見ている間はどうにも恐ろしいけれど、目覚めてしまうのを名残惜しく思うくらいには、この夢を好ましく思っている。
 少年がダンデという名であることも、本当は迎えになど来ないことも、大人になるにつれて嫌と言うほど理解した。それでも、継母にぶたれた日や父に無視をされた日、悲しいことがあったときは、必ずと言っていいほどこの夢と共に、逃げ出してしまいたい夜を、いくつも越えてきた。

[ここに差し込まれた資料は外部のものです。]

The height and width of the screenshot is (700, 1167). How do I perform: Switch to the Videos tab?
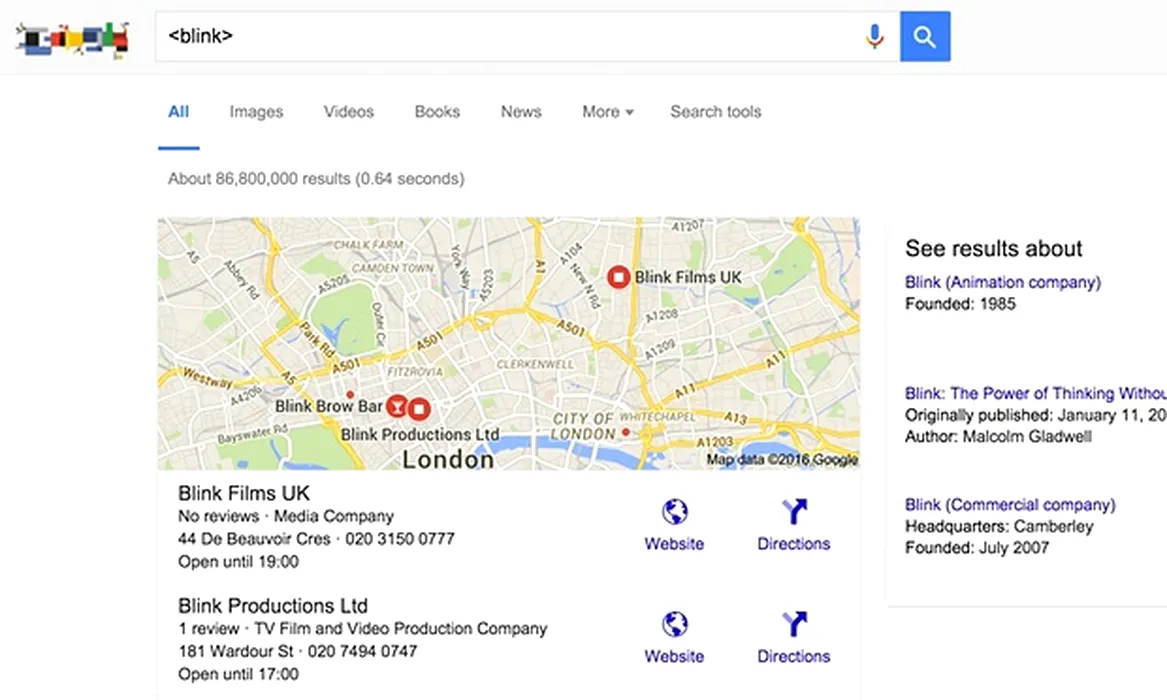pos(348,112)
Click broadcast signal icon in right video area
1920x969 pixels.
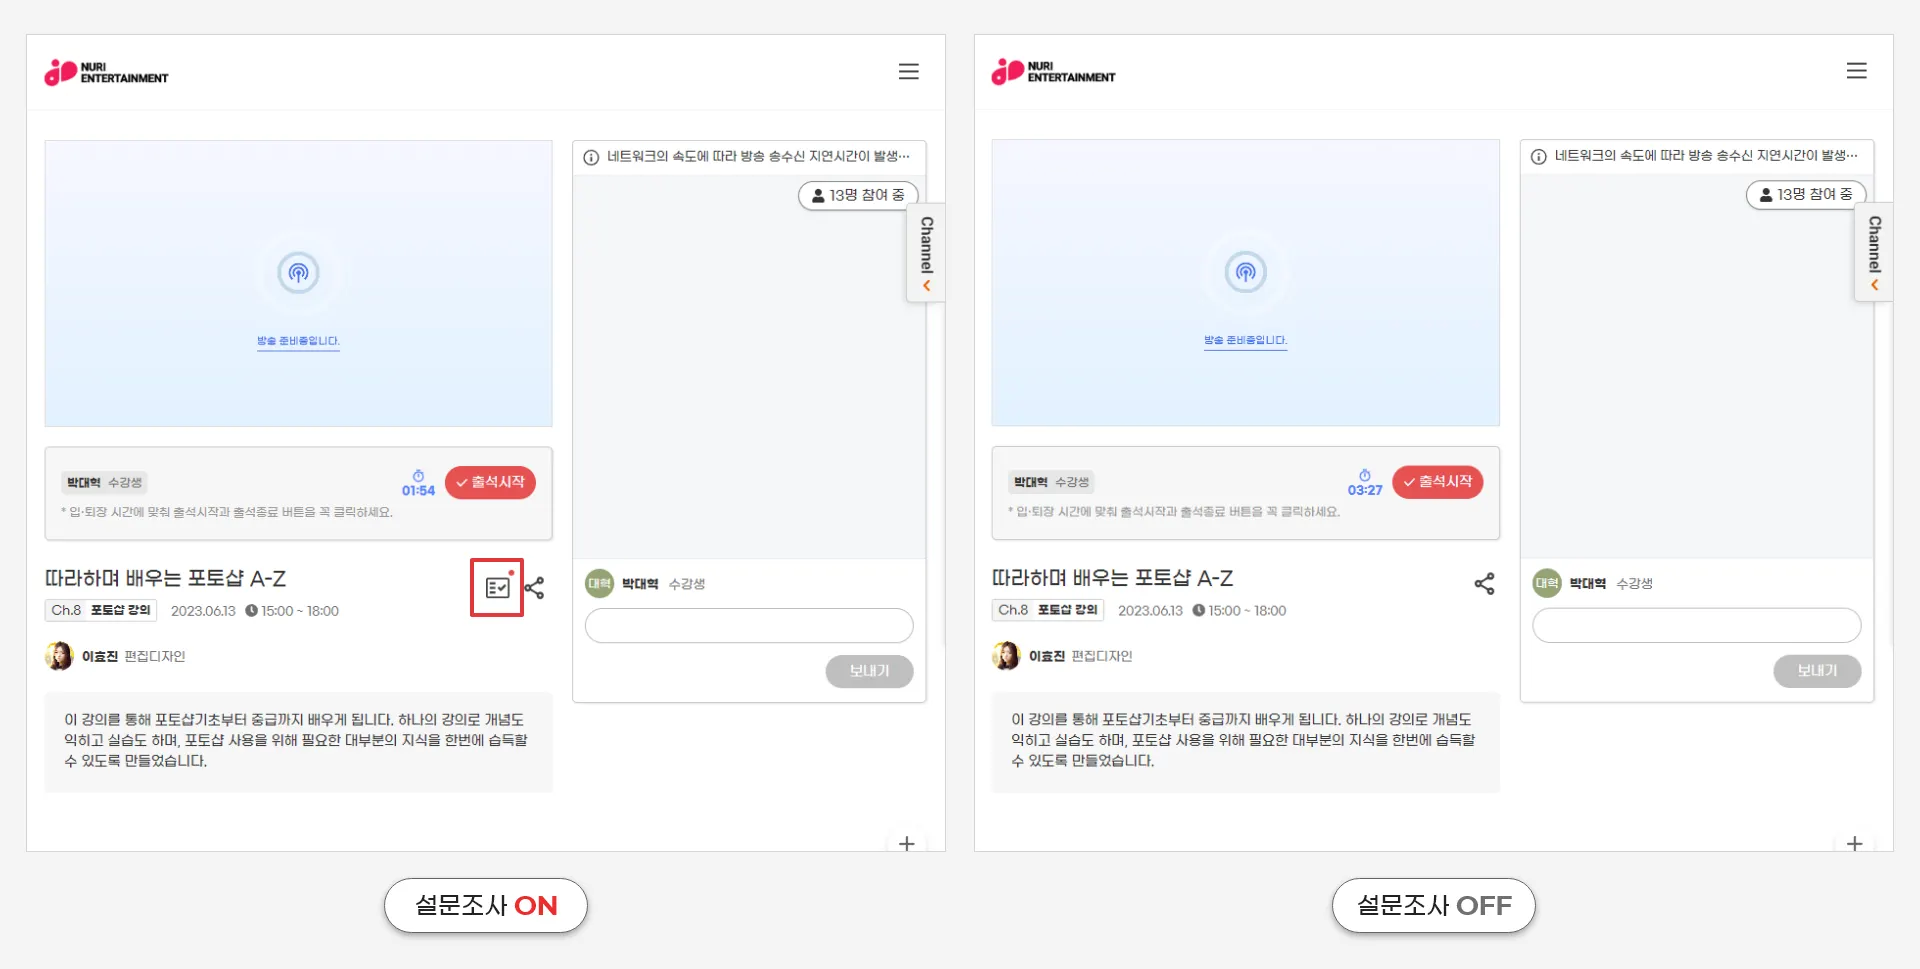pos(1245,271)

 窓を開けて夜露で湿った緑と土の匂いを吸い込むと、クローゼットの中身を部屋の片隅の鞄へ詰め込んだ。車が来るのは午後と聞いている。そうしたら最後、この家に戻ることはないだろう。夫になる男とのことは、二十も年が離れていることと、金に汚く、あまり良い噂のない企業を経営していることしか知らなかったけれど、会いたくないと思うには十分すぎるほどだった。

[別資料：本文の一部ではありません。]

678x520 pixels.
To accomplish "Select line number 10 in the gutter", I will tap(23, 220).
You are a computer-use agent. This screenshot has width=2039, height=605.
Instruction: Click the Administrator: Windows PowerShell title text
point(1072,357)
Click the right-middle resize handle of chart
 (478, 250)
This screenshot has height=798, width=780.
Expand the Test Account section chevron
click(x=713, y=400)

 いつまでも荷造りが終わらなければ良いのに。子供じみた祈りとは裏腹に、数えられるほどの荷物は、あっという間に小さな鞄一つへ収まった。
 
 昼過ぎに、ベルは鳴った。金切声に呼び出される前に、鞄を手に部屋を出て階段を下っていく。壁に飾られた家族の肖像に、私の姿はない。

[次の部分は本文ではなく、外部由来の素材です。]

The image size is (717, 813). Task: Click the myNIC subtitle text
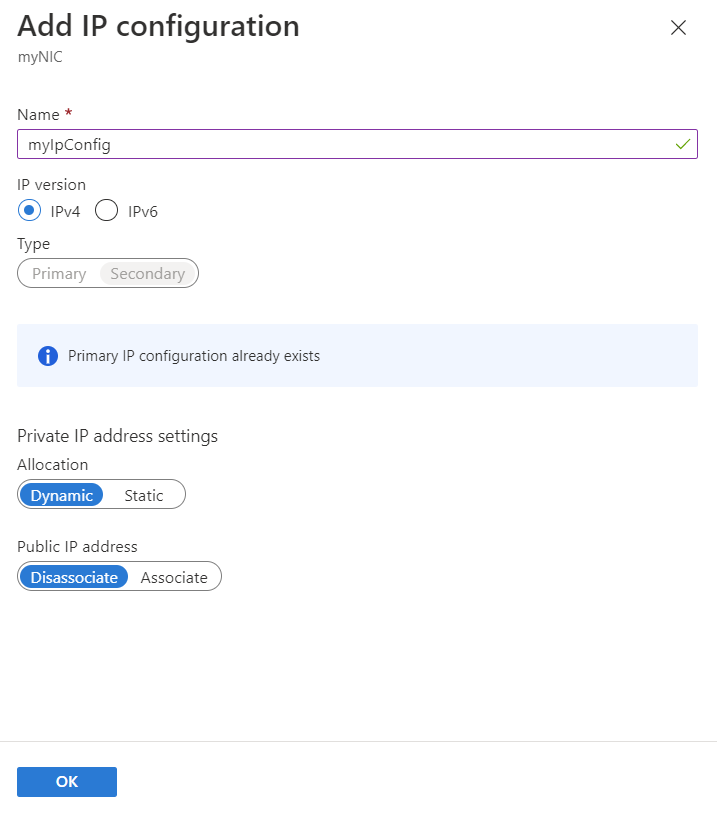[40, 57]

 予想していたことだったけれど、見送りは誰もおらず、玄関ホールには長い影が一つ、伸びているだけだった。扉口には、眩い外光で菫色の髪を縁取った男が一人。
「やあ、待たせたな。迎えにきたぜ」
 張り上げたわけでもないのに、男の声は、がらんどうのホールによく響いた。
 驚きのあまり何も言えないでいると、不幸を覗き見ようとしていた義妹が、柱の陰から身を乗り出して、大声で叫んだ。「お母様!ダンデよ、ダンデだわ!」
 娘のただならぬ声に、駆け寄ってきた継母は真っ青な顔をして「どういうことですか」と招いていない客に詰め寄った。
「彼女をオレの妻として迎えに来たのです」
 ダンデはヒヤリとした声で事務的に答えた。
「この子の婚約者はあなたではございませんわ」
 継母の反論に、ぞんざいな素振りで上着の内ポケットに手を突っ込むと、ダンデは紙の束を取り出して何やら走り書きをした。その時、わなわなと震える継母の唇をちらりと一瞥して、口の端を歪めたのを私は見逃さなかった。
「別に相手は」束から一枚千切ると押し付けた。「誰でも良いのでしょう」
「不服でしょうか、マダム」
 怒りで燃え上がる継母の眼をじっと見つめ返すダンデの瞳は、彼女のそれよりも爛々と輝いている。しばらくどちらも譲らなかったが、継母は紙片を握りしめると、踵を返して奥へと戻っていった。
「どうして」
 やっとの思いで絞り出した声は、掠れていた。
「残念ながら、元婚約者の彼には、キミより大事なものがたくさんあるらしい」
 弾んだ声で、ダンデは答える。
「そうではなくて、どうしてここに、なぜ私を……」
 困惑で取り留めのない言葉しか出てこない私を見て、ダンデは楽しそうに肩を揺らした。
「あの時キミは、愛されたいと言ったじゃないか。うつくしい、心からの言葉だった。そしてオレは、迎えにいくと約束した」
 そうだろう、と、尋ねる調子で口にしながらも、ダンデは私の答えを待つことなく玄関の扉を開き、ずんずんと進んでいく。
「オレが愛してやろう。今ならこの両腕は、どこまででも届く」
 立ち止まる私に、彼は手を差し出す。震えていることを悟られないよう、手を重ねる。あの時すくい上げられた私の運命は、ずっとこの手のひらの中にあったのだ。太陽すら飲み込んだ、ダンデの瞳だけが燦々と煌めいている。燃え上がる炎のような、よく知った瞳だった。